As part of their career progression with Artisan, the guys can go on to management, technical, roasting or leave to start up their own venture. Going on to open their own cafés is a natural progression for some of the baristas. It’s something that I encourage and I’m building it into our training package.
If you could only teach a barista one thing, what would it be?
To like people. Coffee’s very important for us, but we’re in the business of ensuring people have a good time at our place.
If you could only share one thing about coffee with a customer, what would it be?
The ability to taste the coffee. The good stuff has a remarkable variance in flavour, but many drinkers just think of anything made from Coffea [the genus of flowering plants whose seeds are better known as coffee beans] as “coffee.”
There’s a world of difference between different varietals, estates, roasters and baristas.
Why is it so important for you to visit coffee farms and interact directly with the farmers who grow the beans you buy?

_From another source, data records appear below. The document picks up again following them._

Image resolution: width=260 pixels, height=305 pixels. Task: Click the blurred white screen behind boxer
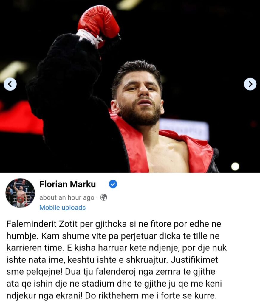click(x=184, y=128)
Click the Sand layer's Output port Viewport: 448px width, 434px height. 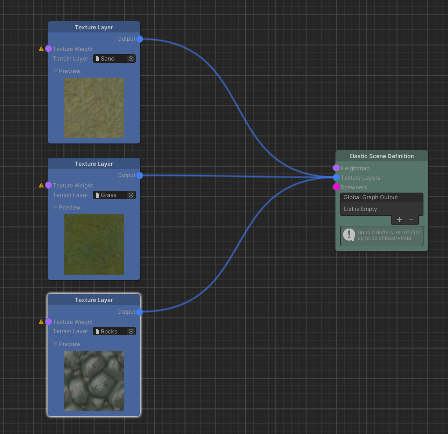140,39
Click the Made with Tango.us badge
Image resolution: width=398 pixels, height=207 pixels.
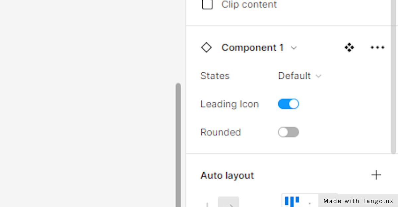tap(358, 201)
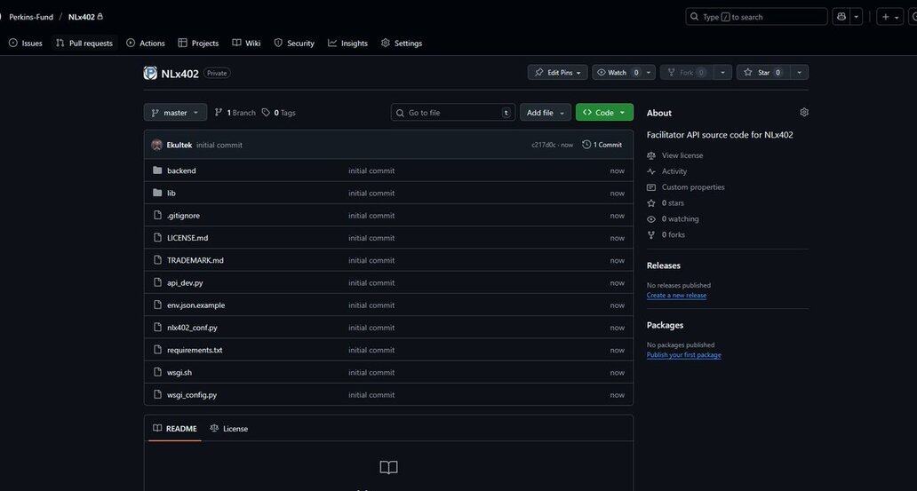This screenshot has width=917, height=491.
Task: Open the nlx402_conf.py file
Action: [x=192, y=328]
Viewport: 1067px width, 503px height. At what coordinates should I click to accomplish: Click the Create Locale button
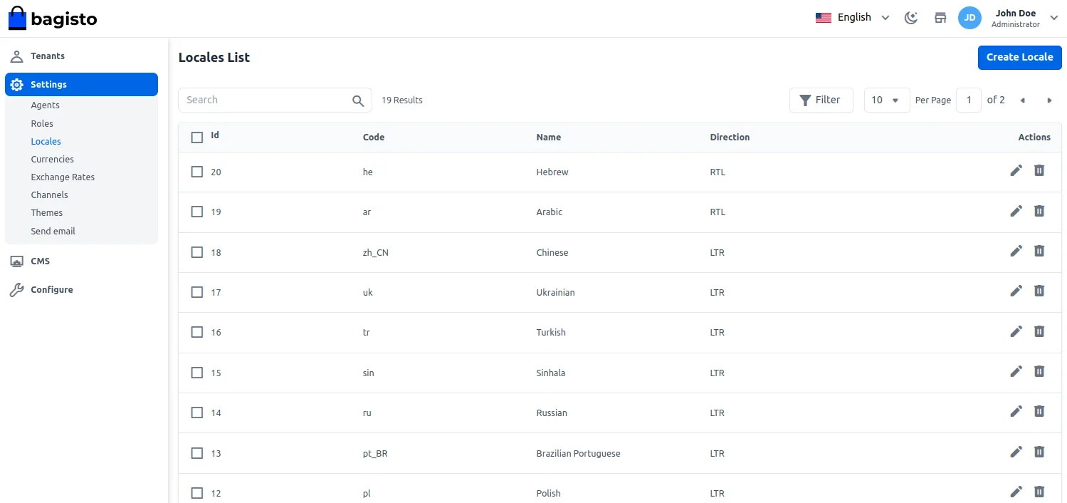1019,57
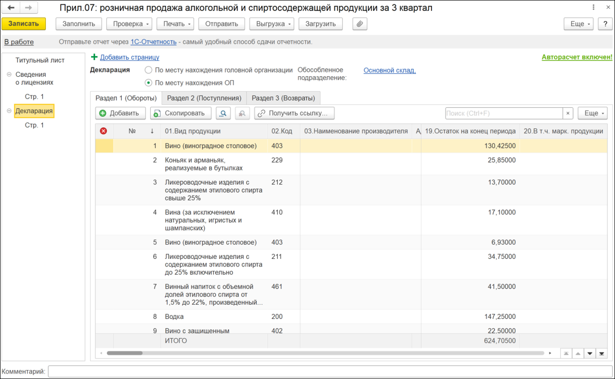Screen dimensions: 615x379
Task: Click the cancel search icon in table toolbar
Action: tap(242, 113)
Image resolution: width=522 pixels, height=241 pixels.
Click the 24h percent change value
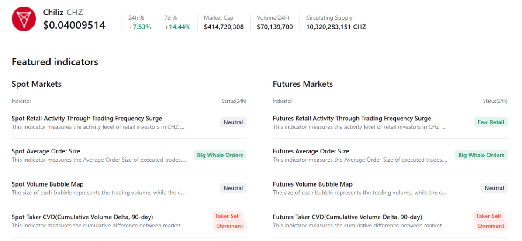[x=140, y=27]
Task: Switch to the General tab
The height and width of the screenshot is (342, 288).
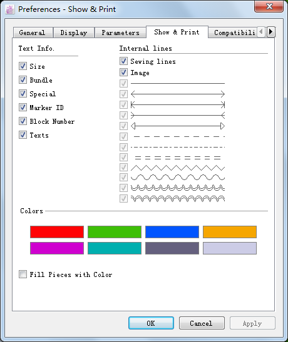Action: point(33,33)
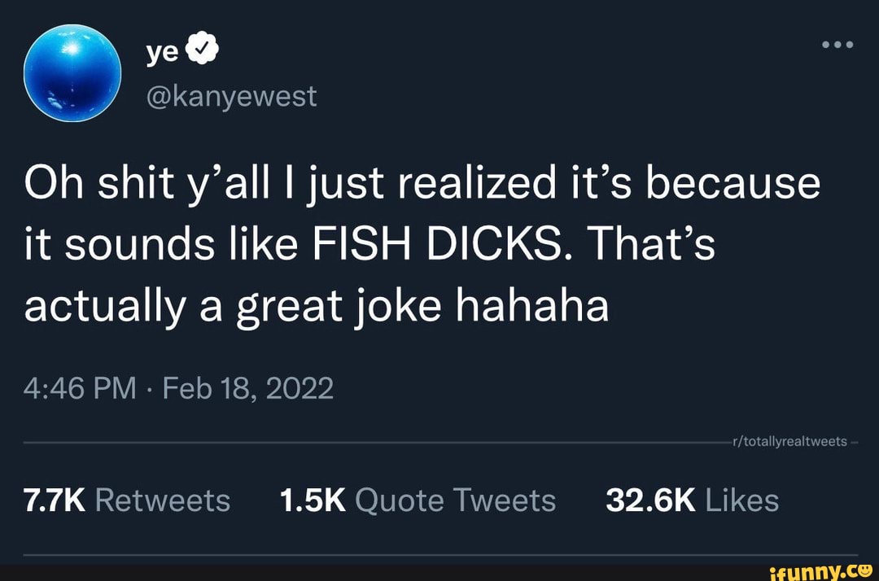
Task: Open the @kanyewest handle link
Action: [x=230, y=97]
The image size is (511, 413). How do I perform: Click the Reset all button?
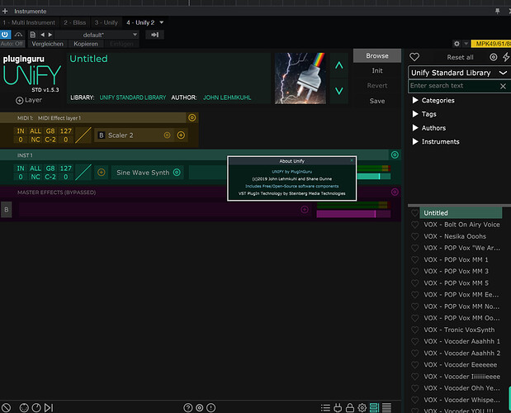pos(460,57)
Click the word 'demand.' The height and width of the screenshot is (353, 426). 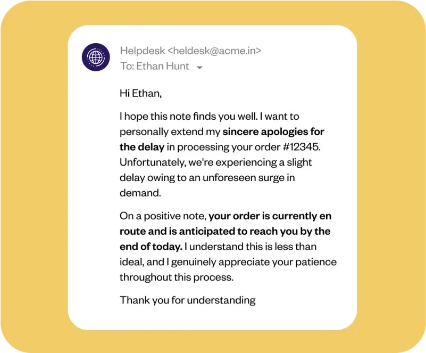tap(140, 193)
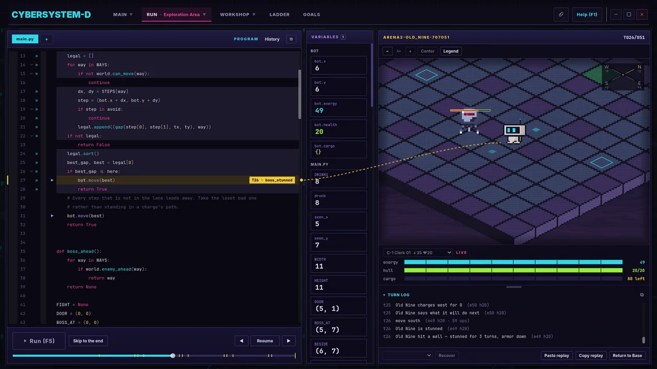Click the copy program icon beside History

(x=291, y=39)

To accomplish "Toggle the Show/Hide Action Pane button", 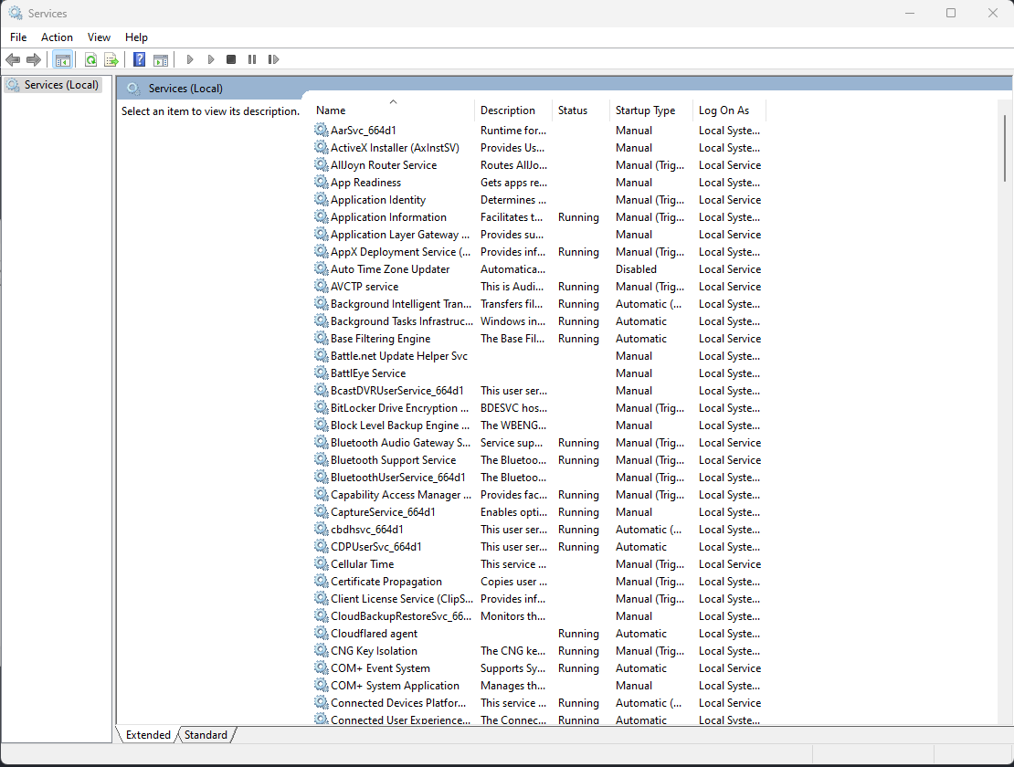I will point(161,59).
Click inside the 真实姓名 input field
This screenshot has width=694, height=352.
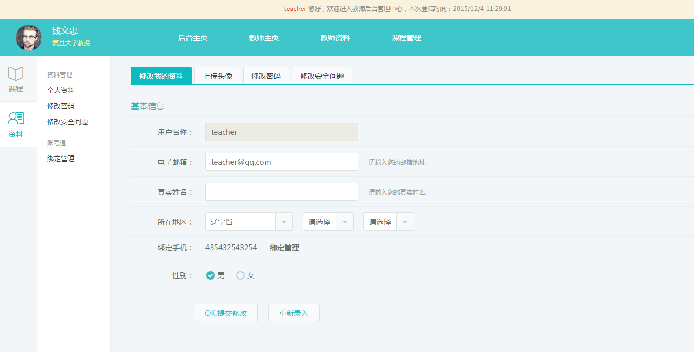coord(281,191)
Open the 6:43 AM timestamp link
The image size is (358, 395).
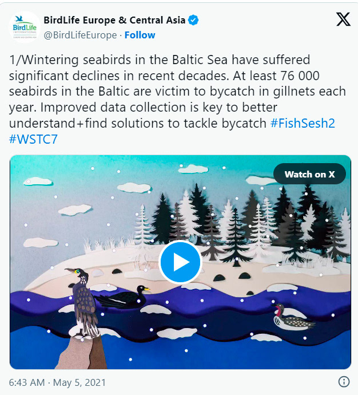(27, 382)
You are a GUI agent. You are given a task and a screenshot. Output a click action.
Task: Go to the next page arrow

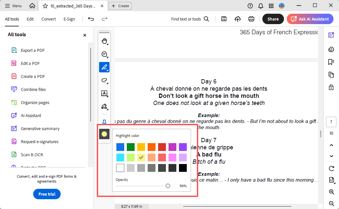[332, 156]
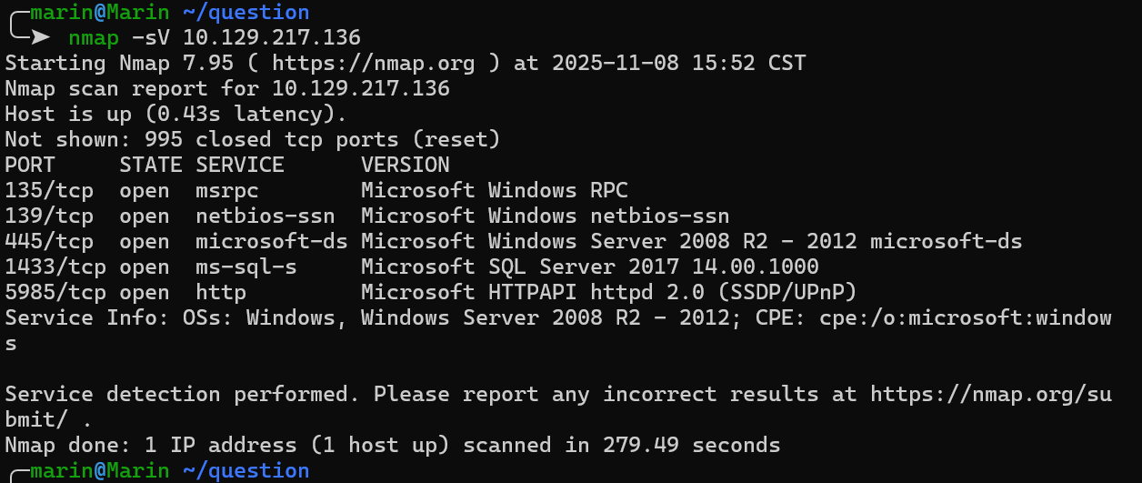Click the ~/question path in the top prompt

coord(245,13)
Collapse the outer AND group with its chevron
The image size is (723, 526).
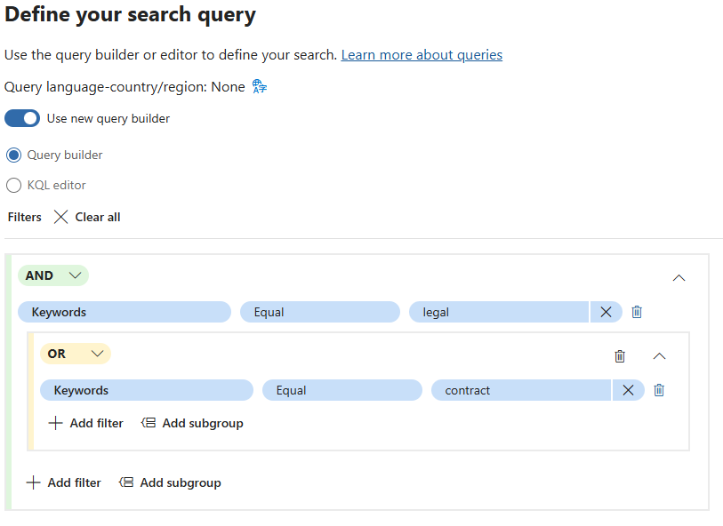[679, 277]
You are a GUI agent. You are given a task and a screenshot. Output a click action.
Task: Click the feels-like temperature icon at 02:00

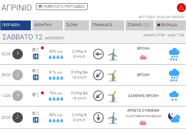(x=36, y=57)
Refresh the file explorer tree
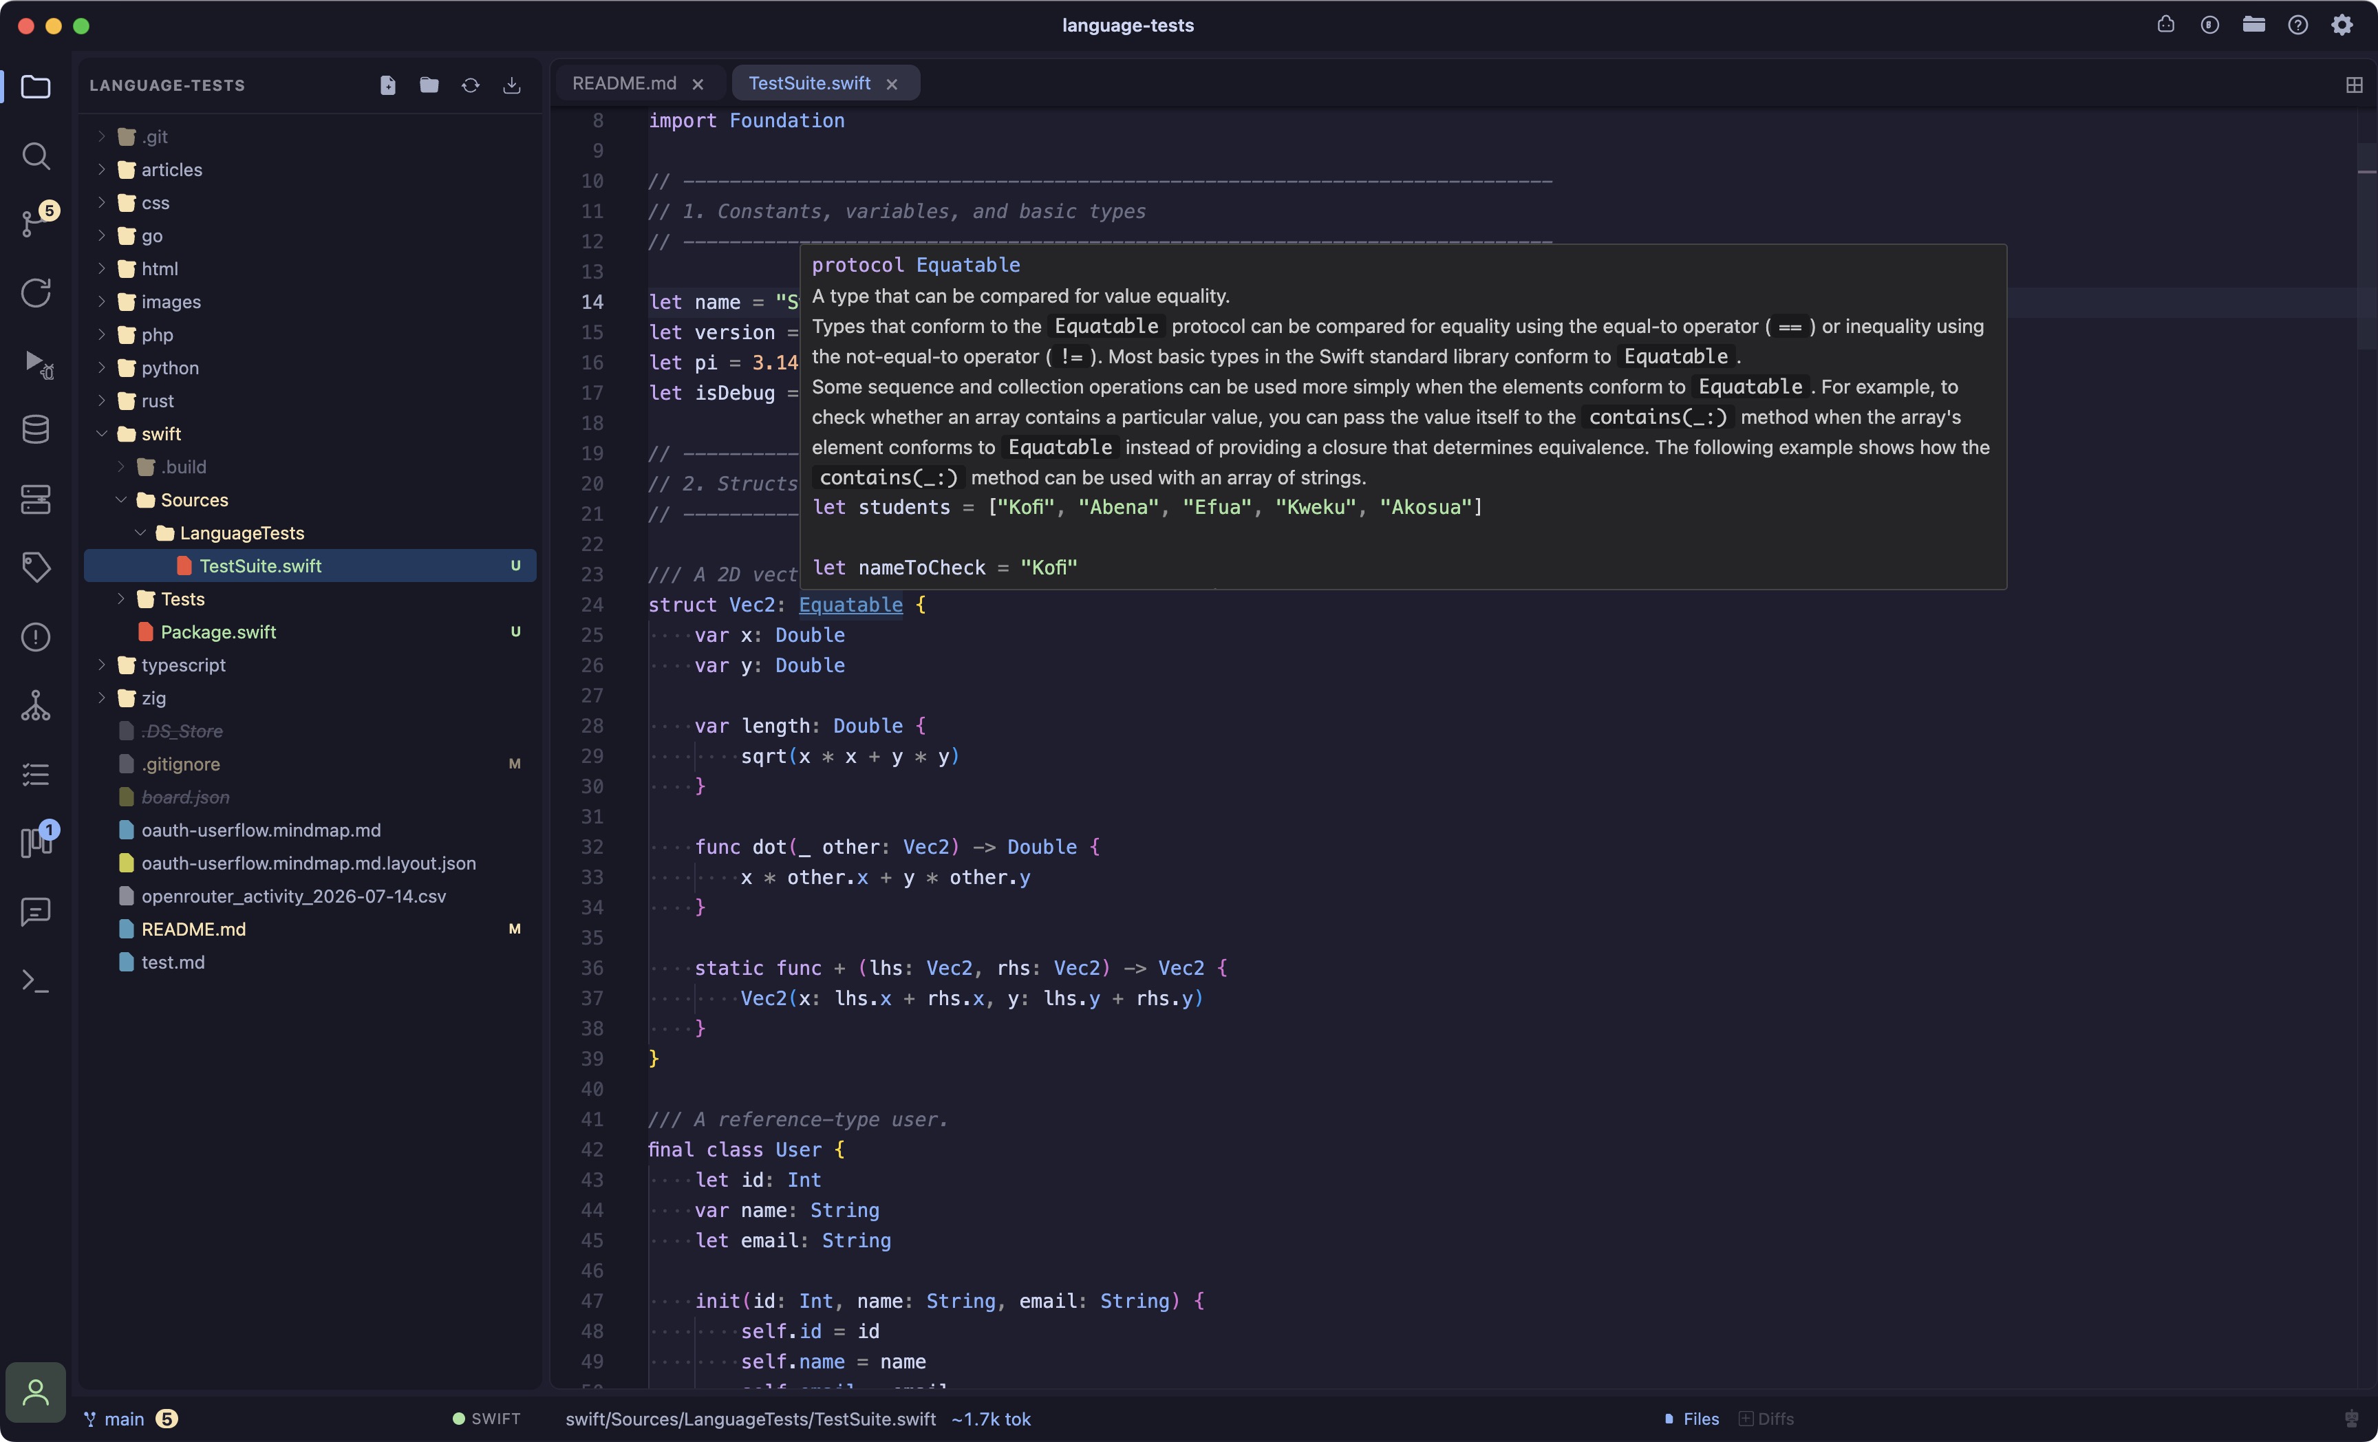2378x1442 pixels. click(470, 85)
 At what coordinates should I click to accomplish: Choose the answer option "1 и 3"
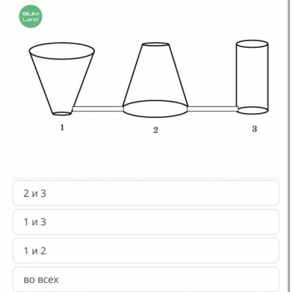click(146, 222)
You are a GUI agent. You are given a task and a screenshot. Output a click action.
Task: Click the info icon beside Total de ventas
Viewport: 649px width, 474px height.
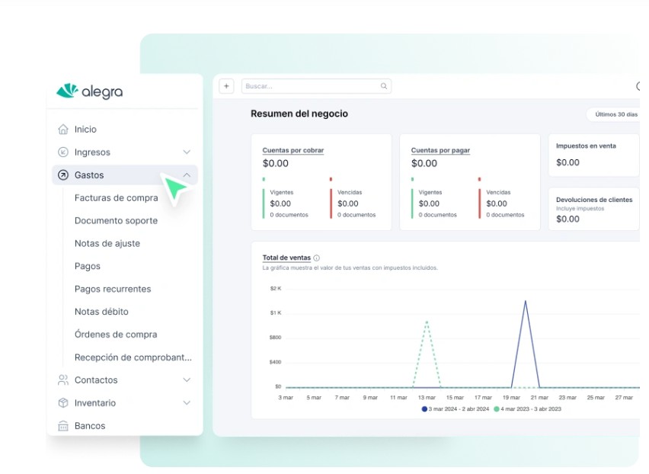pos(317,258)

Because they’re people. This business is about people and I like to like the people I work with. It means so much more to me to meet the people we buy from, to see their passion for their product and so they can see that we share that passion. I’m also a committed greenie and want to see that they’re committed to protecting the environment. If I don’t like the farmer, we don’t buy from them.
What does the future of the specialty coffee scene look like to you?
It’s the future for people with good taste. There’s a split in the industry between people who take the coffee flavour seriously and people who just care about money. Commodity coffee is full of harmful defects and is overpriced.
Speciality coffee is better for you and is worth the money you pay.